L’irruption de la tragédie tchétchène sur la scène moscovite aura duré cinquante-sept heures. Le temps pour les otages d’instaurer un dialogue avec les «veuves noires», comme les a surnommées la presse russe, et de prendre conscience de l’atrocité et de l’absurdité de cette guerre. Les femmes kamikazes parlent de leurs enfants qu’elles ont laissés à Grozny, la capitale de la république caucasienne. Elles racontent les tortures, les disparitions, les rafles et les exécutions commises quotidiennement sur le peuple tchétchène par la soldatesque russe. «Au bout de quelques heures, nous nous sommes parlé comme des femmes et non comme des ennemies. Comme des mères», confiera Irina Fadeeva, une ex-otage qui a perdu son fils lors de l’assaut des forces russes, à une journaliste française. «Ces femmes kamikazes sont venues à Moscou pour tuer, je devrais les détester. Mais je n’arrive pas à éprouver de la haine. Elles ont fait ça parce qu’elles n’avaient pas le choix, elles se sont sacrifiées alors que beaucoup avaient des enfants. C’est effrayant. Combien de temps encore notre gouvernement va-t-il s’enferrer?» Comme bien d’autres citoyens, Irina se sent trahie par l’Etat russe. «Maintenant que j’ai perdu Iaroslav, je n’ai plus de raison de vivre. Je crois que je peux comprendre le geste des femmes kamikazes. Je me sens comme elles», avait-elle ajouté. «Je connais beaucoup de femmes, anciennes otages de «Nord-Ost» qui ont perdu mari et enfants, et qui se disent aujourd’hui prêtes à mettre une ceinture d’explosifs autour de leur taille…»

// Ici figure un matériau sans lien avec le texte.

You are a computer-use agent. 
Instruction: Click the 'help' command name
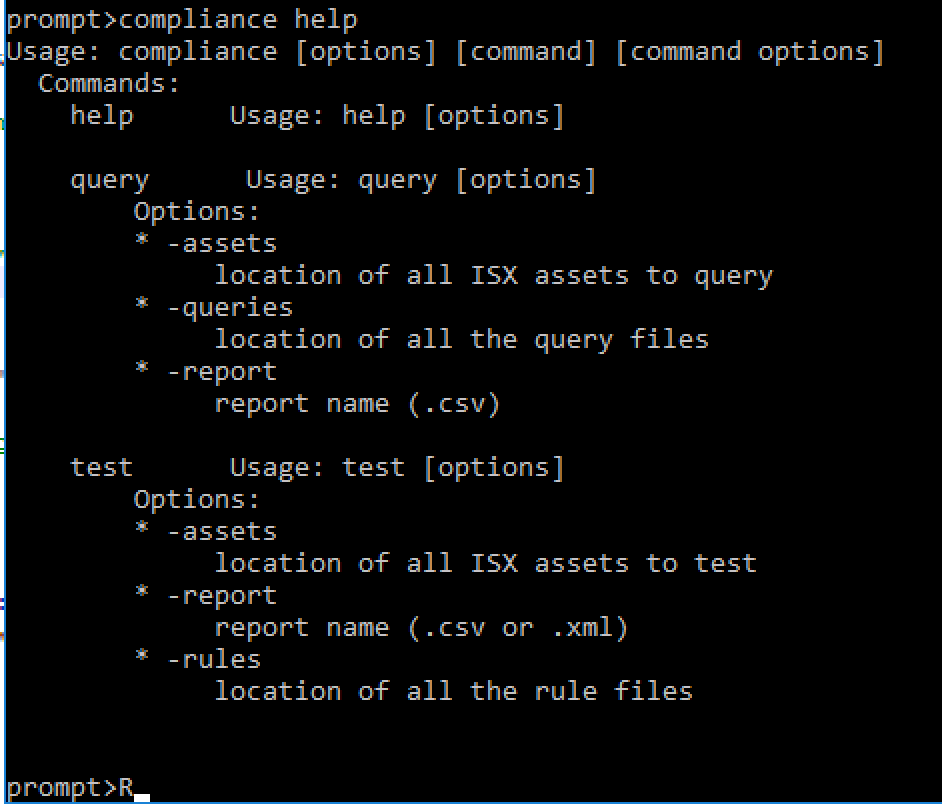click(101, 116)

«Peu nous importe l’endroit où nous mourrons. On nous tue là-bas, on nous tuera ici», déclare la porte-parole des chahidki (femmes martyres en russe) lors de la prise d’otage. Elles étaient lycéennes, comptables, pharmaciennes, enseignantes, actrices, deux d’entre elles étaient enceintes. Toutes ont rejoint les rangs de groupes islamistes radicaux, suite à la mort d’un mari, d’un père ou d’un frère, tué par l’armée russe en Tchétchénie. Dans ce pays aux traditions soufies, un islam très modéré, la barbarie des forces russes a radicalisé une partie de la population.

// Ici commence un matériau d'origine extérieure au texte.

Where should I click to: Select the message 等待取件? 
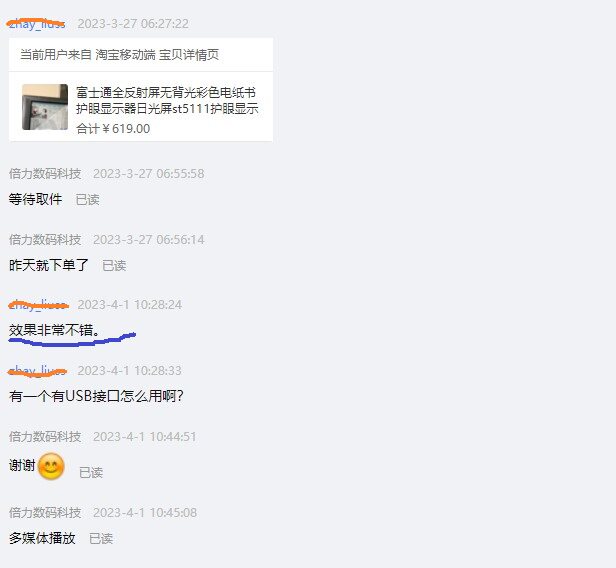tap(35, 199)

Les veuves noires sont devenues le symbole du désespoir de tout un peuple. Et le drame du théâtre de la Doubrovka a révélé à quel point le Kremlin faisait peu cas de la vie de ses concitoyens. Depuis novembre 2002, plus de 230 personnes ont trouvé la mort dans des attentats-suicide attribués à des femmes tchétchènes. Et selon différentes sources, la liste des candidates au martyr ne ferait que s’allonger dans la petite république du Nord-Caucase.

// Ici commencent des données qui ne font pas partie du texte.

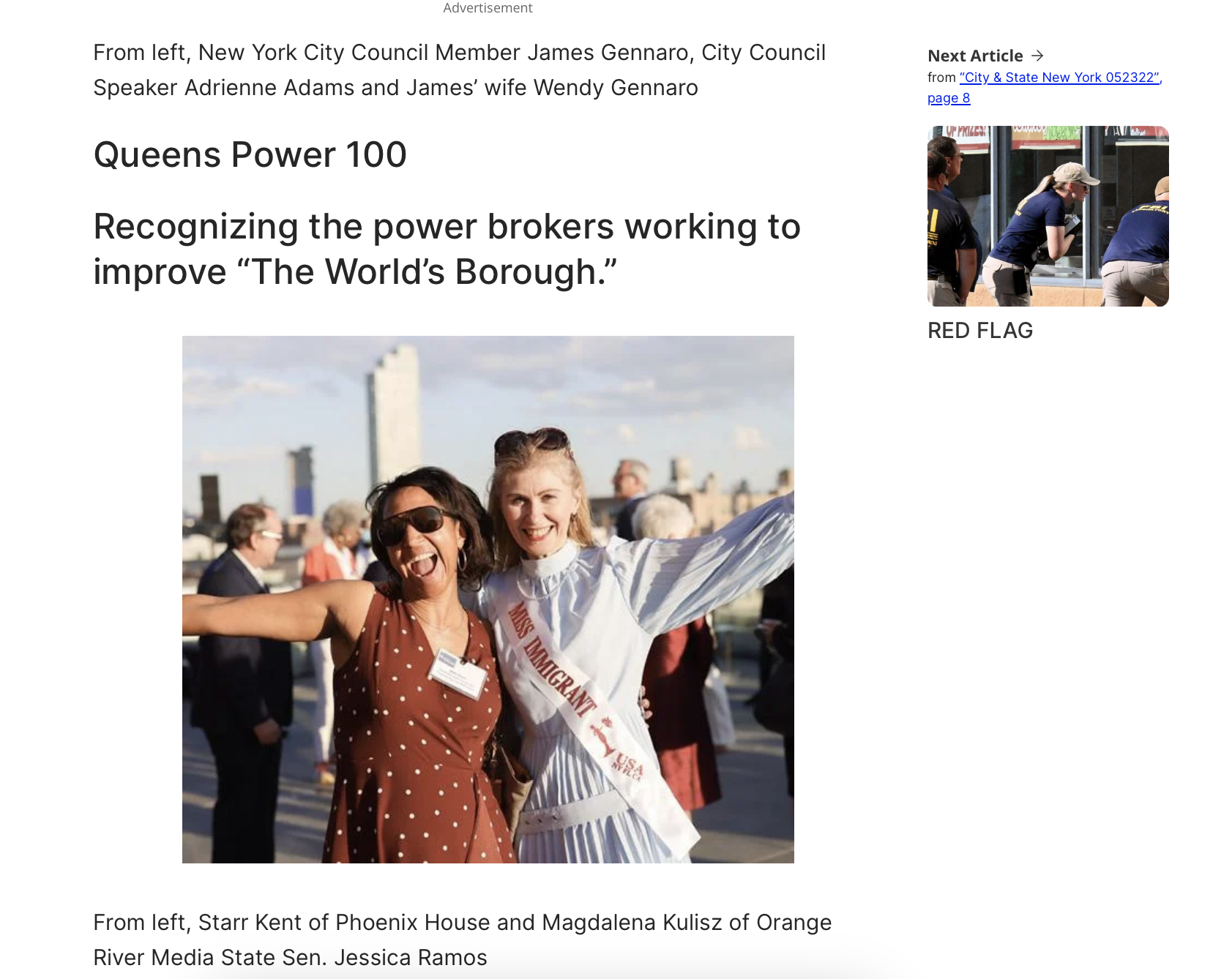Screen dimensions: 1232x979
Task: Open the City & State New York 052322 link
Action: click(x=1059, y=78)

Sekilat Aleva, comédienne et kamikaze tchétchène

Brillante élève des cours d’art dramatique à Grozny, Sekilat rêvait d’une carrière sur scène. Elle aimait la danse et la musique, tout ce que les islamistes radicaux – dont elle a fini par intégrer les rangs – interdisent. En 1995, elle n’a que 18 ans lorsqu’elle assiste au premier massacre de civils commis par les forces russes en Tchétchénie, lors de la première guerre. C’est en voyant ses amis se faire torturer, violer et tuer par les soldats qu’elle a commencé à haïr les Russes, expliquera sa mère à Manon Loiseau, une journaliste française partie enquêter dans la région. «C’était une fille indépendante, elle aimait le maquillage, les jupes courtes, les jeans...» Pourtant, en 1999, lors de la deuxième offensive, Sekilat se met à fréquenter les wahhabites, des adeptes d’un islam radical et obscurantiste qui prônent la guerre sainte. Sa vie bascule définitivement en 2000, à l’annonce de la mort de son frère, jeune combattant tué par les Russes. «Elle ne pense plus qu’à une chose: le venger. Elle se met à parler de guerre sainte, quitte la maison.» Partie rejoindre les islamistes, elle ne reviendra chez elle que trois semaines avant la prise d’otage de Moscou. «Elle m’a demandé pardon, elle voulait que je la bénisse.» Sa mère ne la reverra qu’à la télévision, le 26 octobre 2002. «Je suis allée chez les voisins pour regarder les informations. C’était après l’assaut, et j’ai reconnu ma fille, assise sur un fauteuil, la tête entre les bras, morte.» Exécutée comme toutes ses sœurs d’armes de deux balles dans la tête par les forces spéciales.